In areas such as mental health and infant feeding, they developed evidence-based training materials and resources to help lighten the workload of clinicians. And their efforts were having traction and providing cost- effective health outcomes for the state.
In 2007, the rate of measured (rather than self-reported) healthy weight among children in Queensland was 2% to 3% higher than in other states where comparable data was available. This equates to 3,000 less children becoming overweight per year, and 1,200 fewer future cases of Type 2 Diabetes per year by 2015.
At its peak, the multi-strategy Go for 2 and 5 fruit and vegetable promotion program exceeded targets, resulting in an additional turnover of A$9.8 million of fresh produce per month in Brisbane alone, and a technical saving of A$55 million per year to the ill-health system state-wide.
And since 2003, rates of exclusive breastfeeding for the first six months of life had quadrupled, and the proportion of infants breastfed at one and six months had increased substantially.

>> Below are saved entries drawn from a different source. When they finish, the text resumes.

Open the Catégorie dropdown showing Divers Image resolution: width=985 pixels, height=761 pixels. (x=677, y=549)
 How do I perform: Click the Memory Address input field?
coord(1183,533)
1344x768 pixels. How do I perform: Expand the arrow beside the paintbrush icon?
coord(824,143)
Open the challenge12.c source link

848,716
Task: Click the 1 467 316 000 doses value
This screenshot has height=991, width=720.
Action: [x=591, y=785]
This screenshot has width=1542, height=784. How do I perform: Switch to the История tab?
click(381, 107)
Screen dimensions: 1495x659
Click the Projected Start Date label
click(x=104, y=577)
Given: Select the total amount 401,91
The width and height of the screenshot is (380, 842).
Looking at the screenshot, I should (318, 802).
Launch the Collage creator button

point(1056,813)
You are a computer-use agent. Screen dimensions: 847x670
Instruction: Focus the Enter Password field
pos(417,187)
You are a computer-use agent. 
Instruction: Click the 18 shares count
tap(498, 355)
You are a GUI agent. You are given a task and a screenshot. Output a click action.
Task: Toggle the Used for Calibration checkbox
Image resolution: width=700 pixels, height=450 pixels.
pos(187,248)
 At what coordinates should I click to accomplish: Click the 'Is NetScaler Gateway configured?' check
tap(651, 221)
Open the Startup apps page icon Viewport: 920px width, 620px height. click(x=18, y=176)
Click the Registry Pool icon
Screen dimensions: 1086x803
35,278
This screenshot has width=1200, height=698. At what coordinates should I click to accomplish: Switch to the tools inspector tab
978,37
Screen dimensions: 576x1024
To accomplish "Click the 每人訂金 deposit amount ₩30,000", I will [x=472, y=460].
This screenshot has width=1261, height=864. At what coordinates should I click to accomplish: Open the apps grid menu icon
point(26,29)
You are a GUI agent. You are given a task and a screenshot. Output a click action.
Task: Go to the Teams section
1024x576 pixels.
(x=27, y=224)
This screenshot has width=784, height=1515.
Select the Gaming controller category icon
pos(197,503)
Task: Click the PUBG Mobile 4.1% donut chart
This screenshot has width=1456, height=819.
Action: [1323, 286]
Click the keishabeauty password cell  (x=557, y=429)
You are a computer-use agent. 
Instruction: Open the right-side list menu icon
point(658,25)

These results demonstrate that preventive health services provided the front line, indeed the vanguard, of medical ill-health services – helping to reduce waiting lists and increase the likely effectiveness of clinical treatment.
What happens next?
Within the health sector, preventive health interventions to address obesity must be applied across the whole continuum – not only in primary care settings like Medicare Locals. But most importantly, concerted, sustained effort is needed beyond the health sector, with non-government organisations, industry and all members of the community.
So, fingers crossed that the promised new “campaigns” will provide more than expensive advertising telling us all to lose weight. And fingers crossed that Medicare Locals will have the resources and abilities to foster partnerships to improve the toxic “obesogenic” environments that continually undermine health messages.
Because, if not, we will definitely lose the war against obesity and growing rates of chronic disease in Queensland. All available evidence tells us that more investment is needed in preventive health – not cuts.